Nairobi: Poor rains and multiple conflicts across eastern Africa have put over 14 million people in need of food aid, three years since extreme drought devastated the region, the United Nations said today.
"The situation is very worrisome," said Matthew Conway, spokesman for the UN Office for the Coordination of Humanitarian Affairs (OCHA) for Eastern Africa. "There are similarities to the situation that we saw leading to the 2011 crisis," he said, adding that the United Nations was appealing for USD 2.6 billion in aid.

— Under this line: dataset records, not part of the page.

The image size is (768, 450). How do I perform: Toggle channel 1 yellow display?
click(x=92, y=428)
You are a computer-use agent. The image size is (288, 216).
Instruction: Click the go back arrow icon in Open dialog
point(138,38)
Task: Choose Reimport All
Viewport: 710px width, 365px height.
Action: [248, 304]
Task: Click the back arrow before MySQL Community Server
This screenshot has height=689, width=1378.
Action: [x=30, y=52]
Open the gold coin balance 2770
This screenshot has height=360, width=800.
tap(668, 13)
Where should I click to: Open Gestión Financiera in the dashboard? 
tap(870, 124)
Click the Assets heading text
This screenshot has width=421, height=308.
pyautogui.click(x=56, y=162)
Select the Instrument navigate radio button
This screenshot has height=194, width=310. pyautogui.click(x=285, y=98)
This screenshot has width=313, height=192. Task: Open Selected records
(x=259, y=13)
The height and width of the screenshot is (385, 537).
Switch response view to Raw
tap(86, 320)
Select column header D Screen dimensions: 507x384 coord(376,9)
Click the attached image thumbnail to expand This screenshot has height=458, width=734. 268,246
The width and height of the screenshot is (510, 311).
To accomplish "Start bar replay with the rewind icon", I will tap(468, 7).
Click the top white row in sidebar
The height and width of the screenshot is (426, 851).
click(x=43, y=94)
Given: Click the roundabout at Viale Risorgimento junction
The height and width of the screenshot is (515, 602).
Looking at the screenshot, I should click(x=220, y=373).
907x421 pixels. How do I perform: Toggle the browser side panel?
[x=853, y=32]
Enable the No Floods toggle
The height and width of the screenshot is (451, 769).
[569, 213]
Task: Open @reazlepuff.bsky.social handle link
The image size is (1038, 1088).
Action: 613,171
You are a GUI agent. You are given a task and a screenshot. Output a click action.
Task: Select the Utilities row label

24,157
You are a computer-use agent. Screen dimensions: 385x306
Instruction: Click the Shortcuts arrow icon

Conditions are still far from the crisis in 2011, when some 12 million people in four nations were hit by one of the worst droughts in 60 years, with parts of Somalia declared famine zones. The 14.4 million people classified by the UN as food insecure are spread over nine nations, with the hardest hit countries including war-torn South Sudan and Somalia.
Aid workers say famine could be declared in South Sudan within weeks if fighting continues, while last month the UN warned Somalia is sliding back into an acute hunger crisis. Arid northern Kenya, which like much of the region suffers from recurring droughts, is also struggling. Oxfam said failed or poor rains, conflict and drought have contributed to the rising food insecurity in the region. "It is imperative that we learn from the lessons of 2011," Oxfam's regional director Fran Equiza told AFP.
"Early intervention has the potential to save thousands of lives and keep millions more from the brink of starvation." Some 2.7 million people are in dire need of supplies in Ethiopia and 1.3 million in Kenya, many of them refugees from neighbouring Somalia.
Some 120,000 are in need in Djibouti. In Sudan, five million people are at risk, while in South Sudan 3.5 million are struggling. Tens of thousands are also in need in Burundi, Rwanda and Uganda. More than 250,000 people, half of them children, died in the devastating 2011 famine in Somalia.